### Exercise:
Once the line containing "Image resolution: width=1826" is located in the records below, repeat it and all lines that follow it exactly, leaving out any picture.
_ _ _ _
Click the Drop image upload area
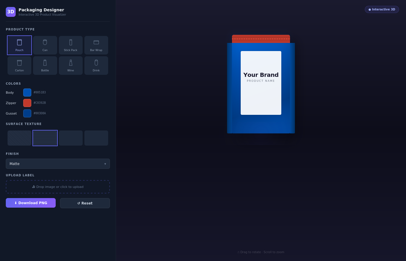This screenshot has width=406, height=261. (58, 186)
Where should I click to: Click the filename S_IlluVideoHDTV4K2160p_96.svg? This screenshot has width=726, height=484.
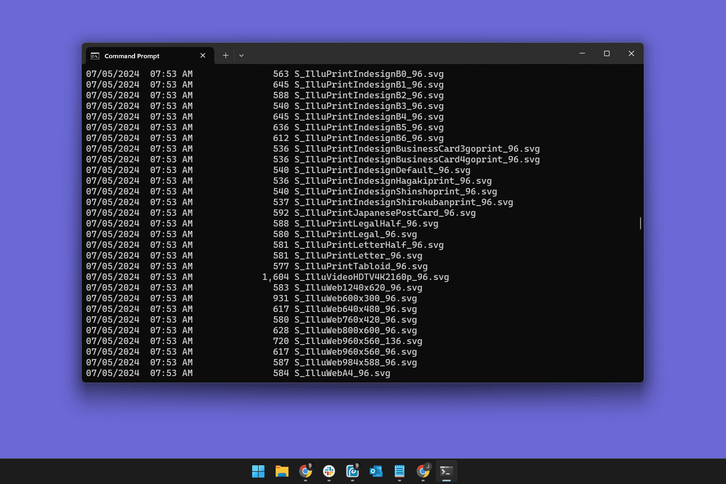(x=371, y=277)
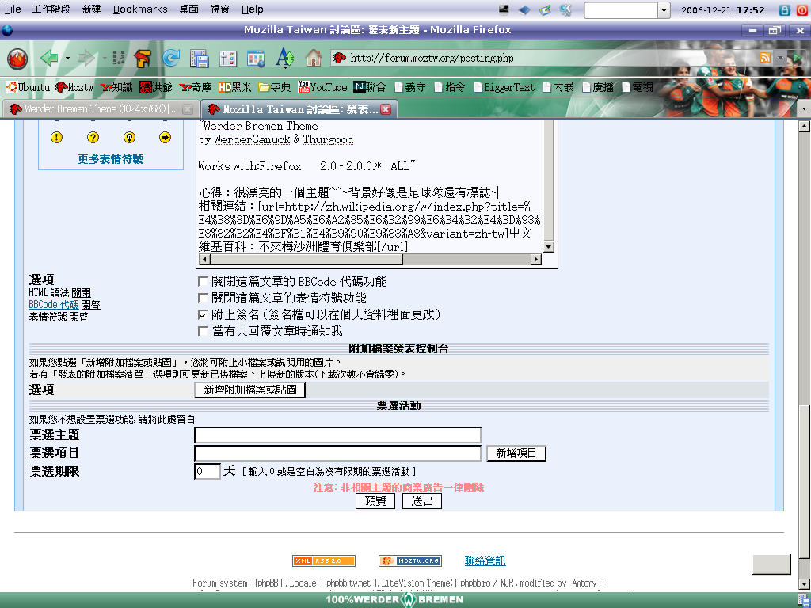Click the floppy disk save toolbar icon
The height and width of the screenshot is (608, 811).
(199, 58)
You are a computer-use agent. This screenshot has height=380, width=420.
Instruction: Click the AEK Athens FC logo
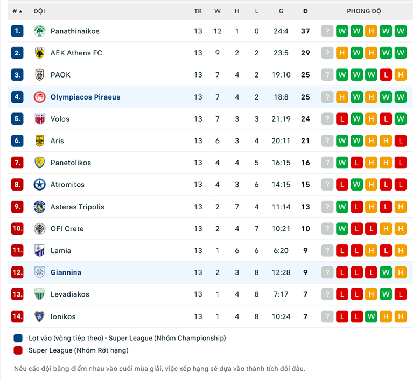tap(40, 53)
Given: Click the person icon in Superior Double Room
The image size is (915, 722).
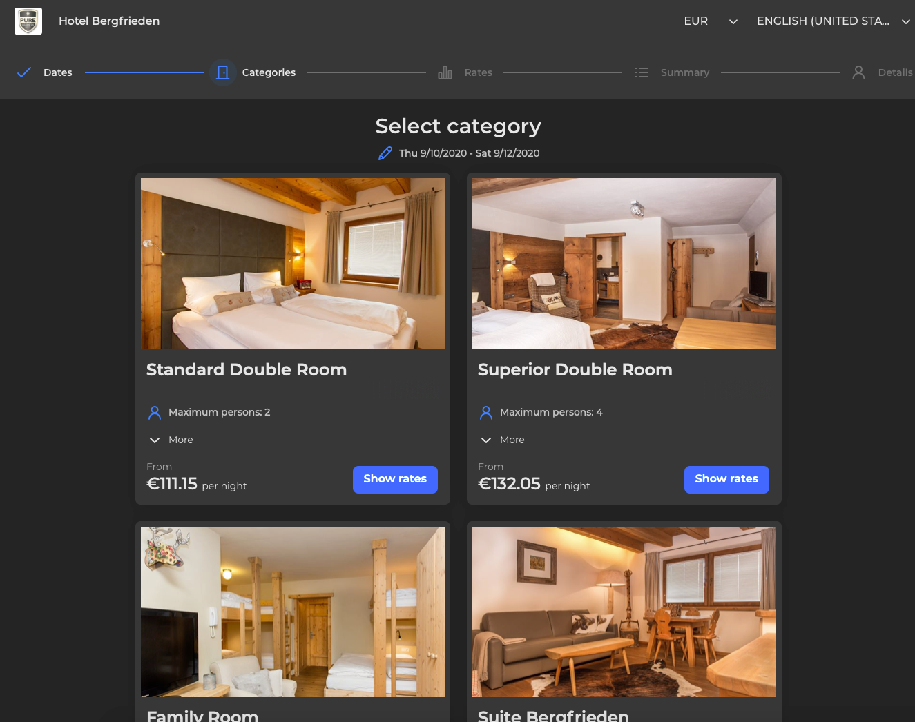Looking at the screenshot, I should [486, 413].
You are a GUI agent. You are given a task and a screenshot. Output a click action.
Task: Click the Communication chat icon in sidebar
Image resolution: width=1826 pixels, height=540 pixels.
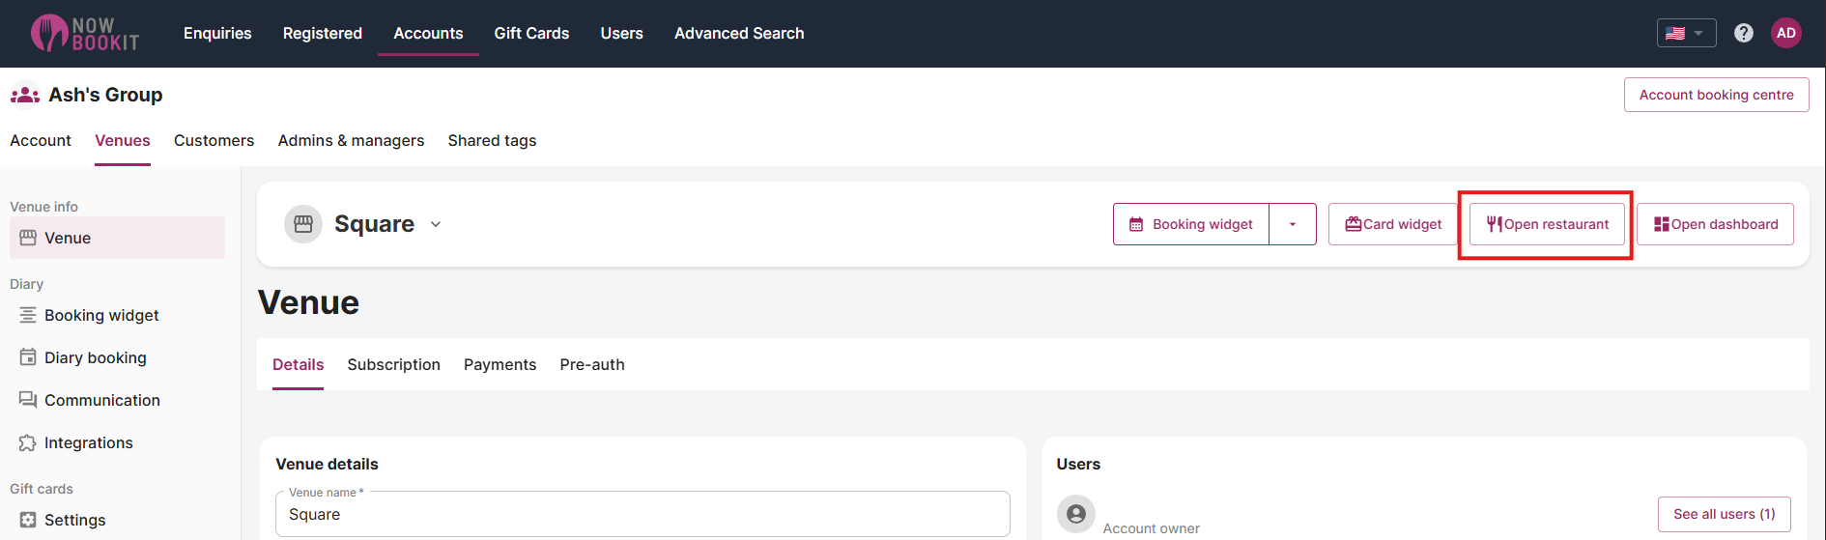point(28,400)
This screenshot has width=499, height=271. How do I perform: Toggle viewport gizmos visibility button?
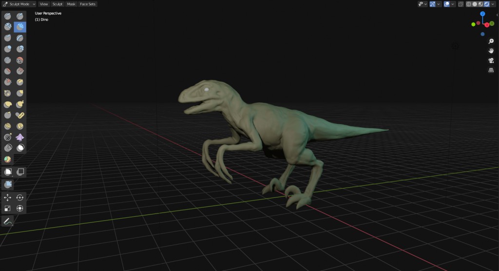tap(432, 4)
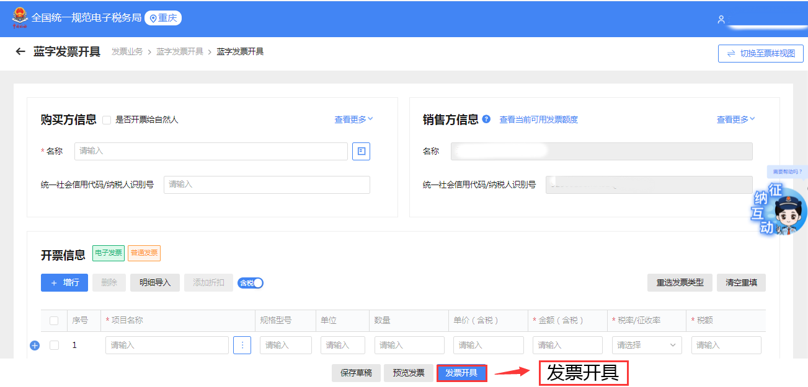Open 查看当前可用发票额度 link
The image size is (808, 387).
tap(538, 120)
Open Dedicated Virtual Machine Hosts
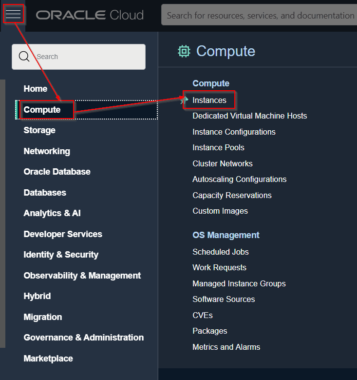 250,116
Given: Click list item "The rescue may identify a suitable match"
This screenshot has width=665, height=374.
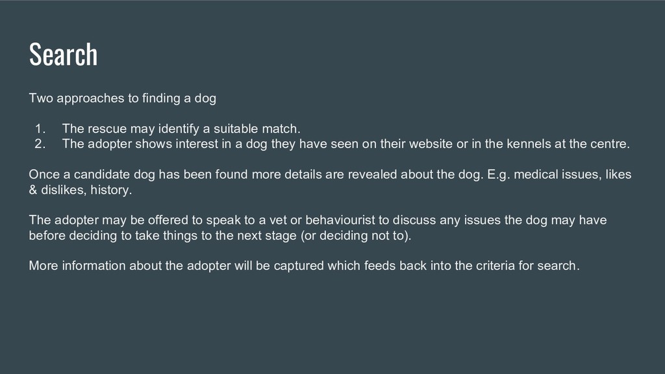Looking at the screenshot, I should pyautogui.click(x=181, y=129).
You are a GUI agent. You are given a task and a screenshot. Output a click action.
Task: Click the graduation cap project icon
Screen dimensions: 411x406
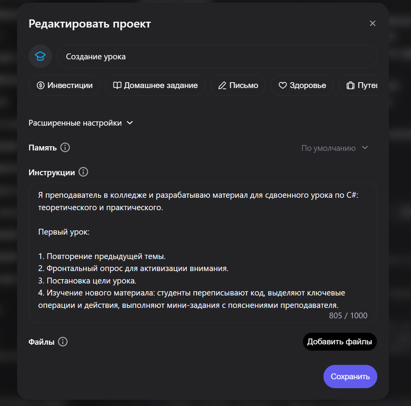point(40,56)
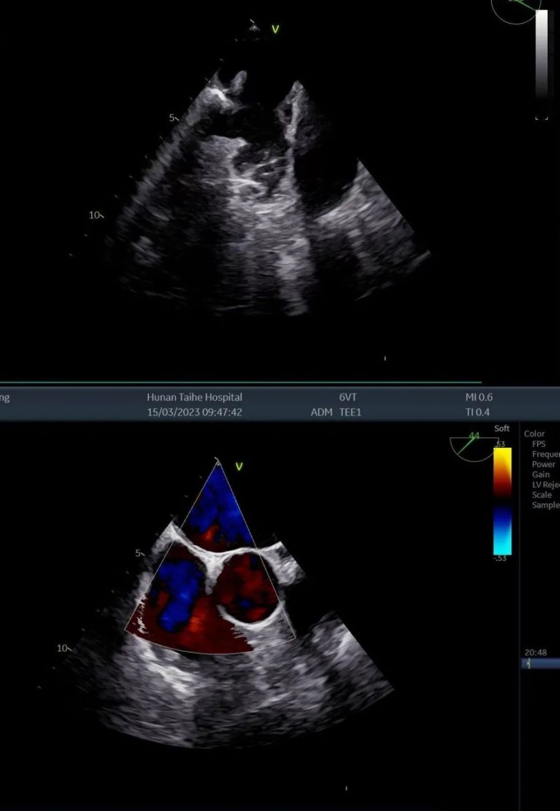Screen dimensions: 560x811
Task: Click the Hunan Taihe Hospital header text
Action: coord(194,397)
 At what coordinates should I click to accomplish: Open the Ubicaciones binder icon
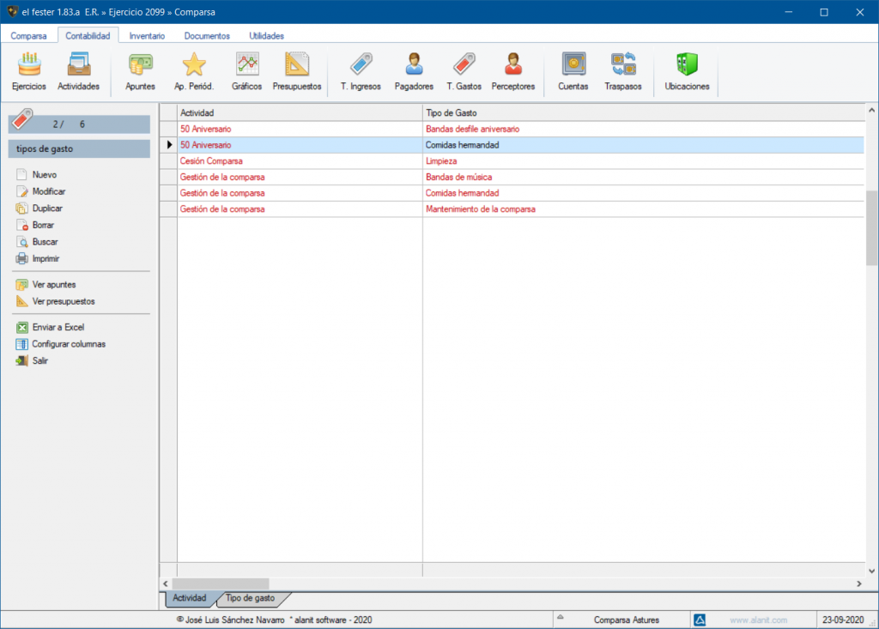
_ _ _ _
### Exercise result:
Image resolution: width=1826 pixels, height=540 pixels.
point(28,400)
This screenshot has width=499, height=271. How do I perform: Toggle viewport gizmos visibility button?
tap(432, 4)
Open 查看当前可用发票额度 link
The image size is (808, 387).
tap(538, 120)
Open Dedicated Virtual Machine Hosts
 250,116
Given: Click list item "The rescue may identify a suitable match"
This screenshot has width=665, height=374.
Looking at the screenshot, I should pyautogui.click(x=181, y=129).
You are a GUI agent. You are given a task and a screenshot. Output a click action.
Task: Click the graduation cap project icon
Screen dimensions: 411x406
point(40,56)
Screen dimensions: 560x811
Task: Click the Hunan Taihe Hospital header text
Action: coord(194,397)
 At what coordinates should I click to accomplish: Open the Ubicaciones binder icon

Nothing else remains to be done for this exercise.